Mechanism of azithromycin uptake in human polymorphonuclear leucocytes

Abstract

The new antibiotic azithromycin (CP-62.993) is enriched in human polymorphonuclear leucocytes by up to 300-fold the extra-cellular concentrations. To approach an understanding of the underlying mechanism of this unique behavior of azithromycin, some characteristics of the uptake process were investigated in vitro. The speed of the uptake in human polymorphonuclear leucocytes was found to be independent of the extracellular starting concentrations of azithromycin. There was no indication of saturation up to extracellular concentrations of 100 micrograms/ml. The uptake was largely determined by incubation temperatures. At 4 degrees C no penetration into the cells could be observed. The activation energy of azithromycin uptake came to 144 kJ mol-1, twice the value of erythromycin uptake.
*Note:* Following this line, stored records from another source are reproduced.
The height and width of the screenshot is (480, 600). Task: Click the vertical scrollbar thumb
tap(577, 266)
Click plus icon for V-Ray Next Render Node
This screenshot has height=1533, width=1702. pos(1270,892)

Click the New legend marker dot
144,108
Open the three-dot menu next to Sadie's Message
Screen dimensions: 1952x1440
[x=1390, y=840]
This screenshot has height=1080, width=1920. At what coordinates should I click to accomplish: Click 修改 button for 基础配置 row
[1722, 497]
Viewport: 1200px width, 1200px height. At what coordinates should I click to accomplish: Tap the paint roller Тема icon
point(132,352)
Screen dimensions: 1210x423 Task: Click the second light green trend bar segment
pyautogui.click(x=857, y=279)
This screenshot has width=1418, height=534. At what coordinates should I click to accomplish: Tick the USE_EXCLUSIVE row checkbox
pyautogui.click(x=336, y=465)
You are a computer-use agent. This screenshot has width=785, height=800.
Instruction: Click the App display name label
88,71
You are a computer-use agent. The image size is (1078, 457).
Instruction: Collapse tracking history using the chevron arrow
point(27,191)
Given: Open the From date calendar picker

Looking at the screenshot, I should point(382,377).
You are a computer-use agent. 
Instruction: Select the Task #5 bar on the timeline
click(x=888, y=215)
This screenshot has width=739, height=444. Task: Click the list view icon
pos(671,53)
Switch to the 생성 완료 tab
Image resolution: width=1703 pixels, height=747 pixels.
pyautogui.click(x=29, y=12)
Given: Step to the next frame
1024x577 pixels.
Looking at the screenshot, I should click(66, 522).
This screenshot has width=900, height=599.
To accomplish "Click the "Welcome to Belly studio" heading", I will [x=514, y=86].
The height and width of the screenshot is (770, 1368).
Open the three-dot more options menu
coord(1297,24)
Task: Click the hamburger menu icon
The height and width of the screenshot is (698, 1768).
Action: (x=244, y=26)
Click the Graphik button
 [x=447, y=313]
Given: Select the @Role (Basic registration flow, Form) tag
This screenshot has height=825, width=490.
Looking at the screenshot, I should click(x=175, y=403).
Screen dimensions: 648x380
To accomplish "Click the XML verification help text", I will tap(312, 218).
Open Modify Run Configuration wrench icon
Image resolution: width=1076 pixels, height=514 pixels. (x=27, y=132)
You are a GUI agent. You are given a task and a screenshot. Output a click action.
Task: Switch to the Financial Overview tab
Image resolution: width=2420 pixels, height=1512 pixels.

The presence of various inhibitors of cell metabolism did not change the intracellular accumulation compared to control, nor did the presence of some agents which interfere with certain transport channels. These findings suggest that passive diffusion is an essential mechanism of azithromycin transport through the phagocyte membrane, while active transport is less important. The high cellular enrichment of azithromycin and the relatively high activation energy of the uptake process could be explained by accumulation of the drug in phagocytic lysosomes and this would also be in keeping with pH partition considerations.